20 Doch in een groot huis zijn niet alleen vaten van goud en van zilver, maar ook van hout en van aarde, en sommigen zijn tot versiering maar anderen tot ontsiering.
Men uti ett stort hus äro icke allenast gyldene och silffat, utan jemväl träfat och lerfat; och somlig till heder, och somlig till vanheder.
21 Als dan iemand zich zelven van die dingen gezuiverd heeft dan zal hij zijn een vat tot versiering, geheiligd, dienstig voor den meester, tot alle goed werk geschikt.
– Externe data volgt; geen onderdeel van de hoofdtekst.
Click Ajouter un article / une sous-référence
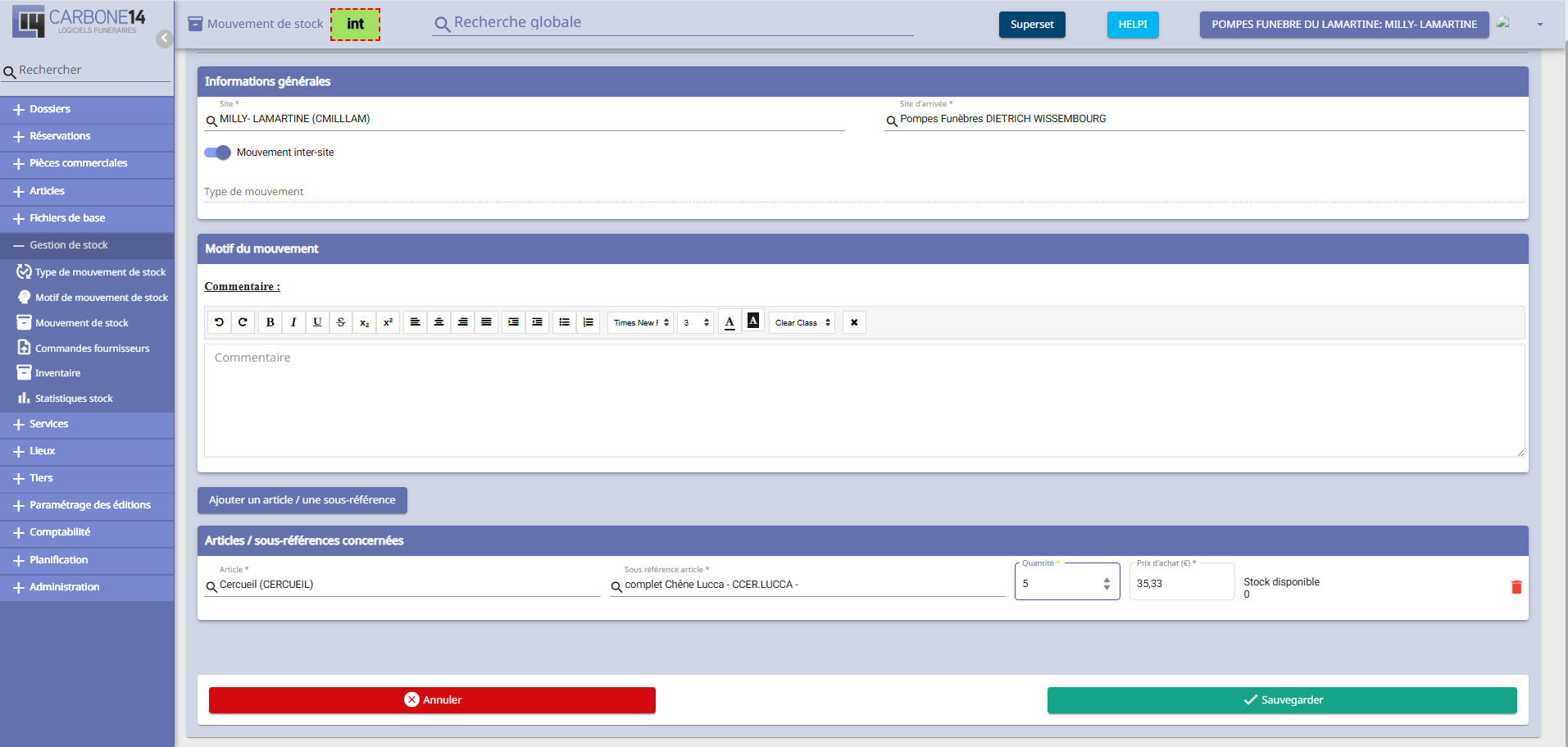This screenshot has height=747, width=1568. pyautogui.click(x=302, y=500)
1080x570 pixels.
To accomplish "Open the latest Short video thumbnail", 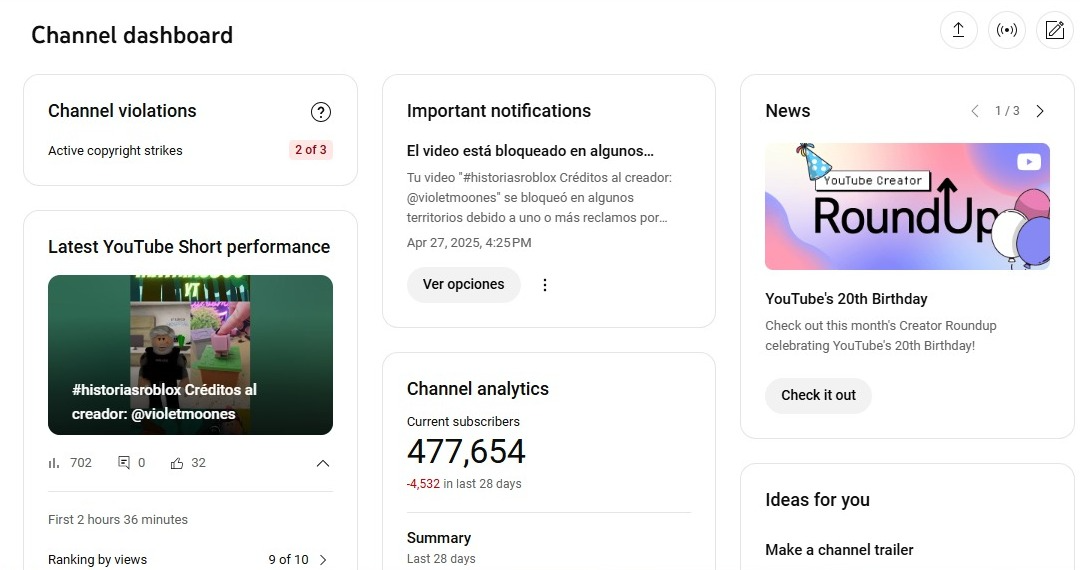I will click(x=190, y=354).
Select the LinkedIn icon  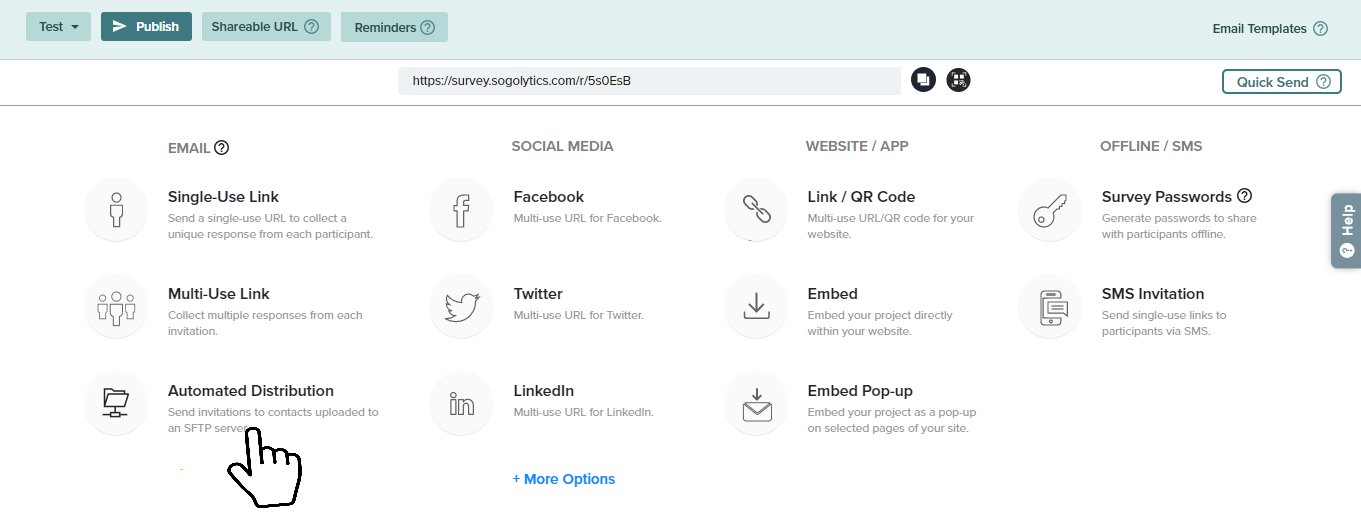[461, 403]
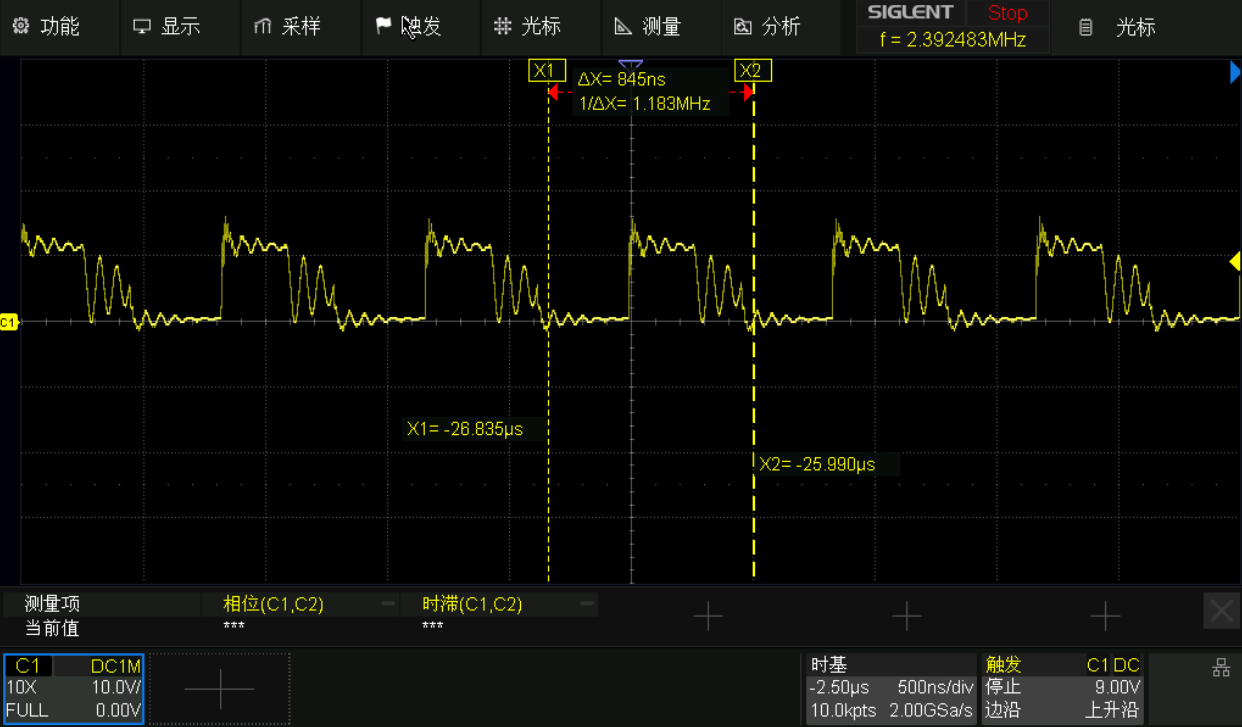This screenshot has height=727, width=1242.
Task: Close the measurement panel with X
Action: pos(1221,611)
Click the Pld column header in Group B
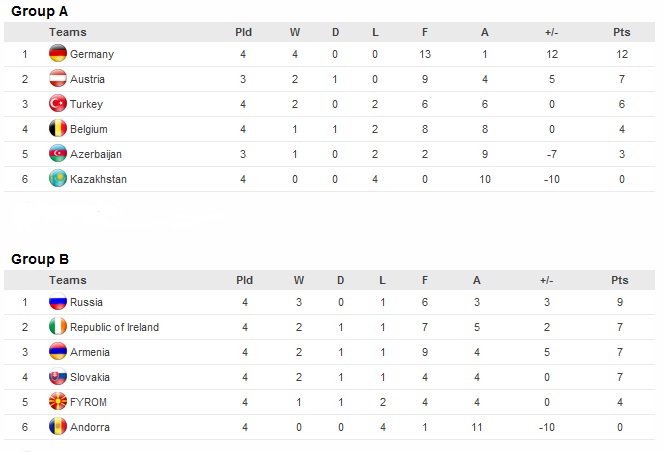The image size is (663, 452). pyautogui.click(x=244, y=280)
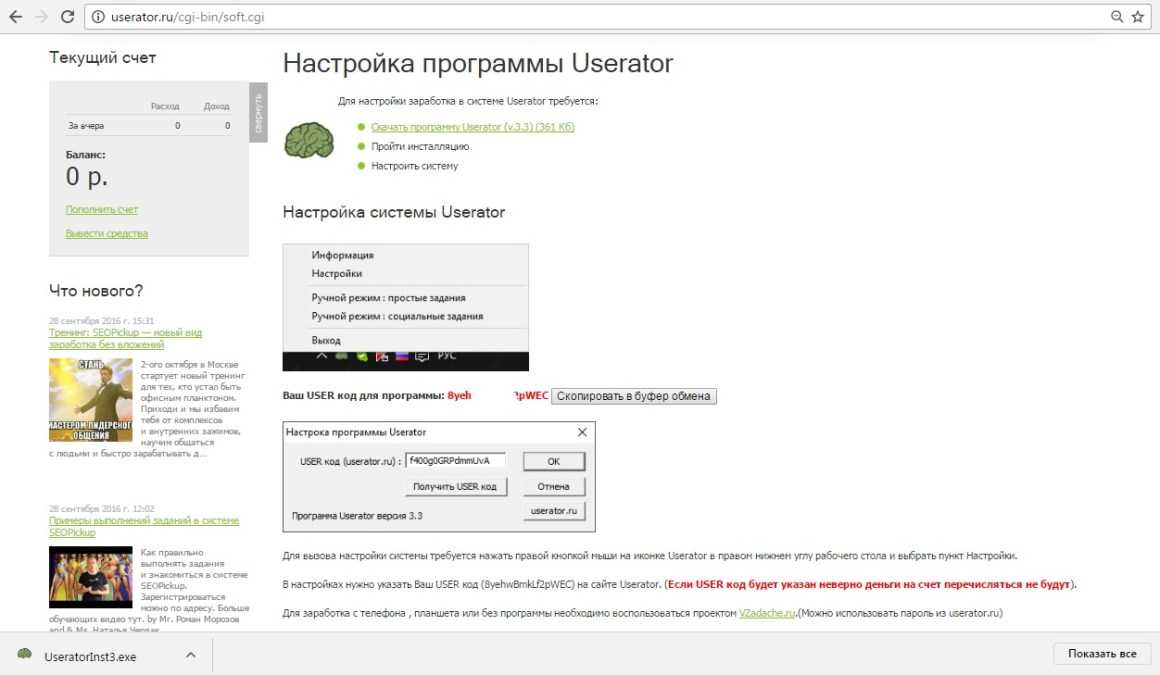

Hvar nu någor renar sig ifrå sådant folk, han varder ett helgadt fat till heder, husherranom brukeligit, beredt till allt godt verk.
22 Maar vlied de lusten der jonkheid, en tracht naar rechtvaardigheid, vertrouwen, liefde, vrede met degenen die den Heer aanroepen uit een zuiver hart.
Fly ungdomsens lustar; men far efter rättfärdigheten, tron, kärleken, frid med allom dem, som af rent hjerta åkalla Herran.
23 Maar dwaze en onleerzame vraagstukken moet gij verwerpen, wetende dat zij twistingen voortbrengen.
Men förkasta dåraktig och öfverdådig spörsmål, vetandes att de föda träto af sig.
24 Doch een dienstknecht des Heeren moet niet twisten maar vriendelijk zijn jegens allen, bekwaam om te onderwijzen, verdraagzaam,
Men Herrans tjenare skall icke vara trätosam, utan ljuflig vid hvar man, läraktig, den de onda lida kan;
25 in zachtmoedigheid onderwijzende degenen die tegenstaan, of wellicht God hun te eenigertijd boetvaardigheid mocht geven tot kennis der waarheid,
Och med saktmodighet straffa dem som emotstå; om Gud en gång vill gifva dem bättring, till att förstå sanningen;
26 en zij wederom wakker mochten worden uit den strik des duivels, onder wien zij gevangen waren tot zijn wil.
Och besinna sig ifrå djefvulens snaro, af hvilkom de fångne äro efter hans vilja.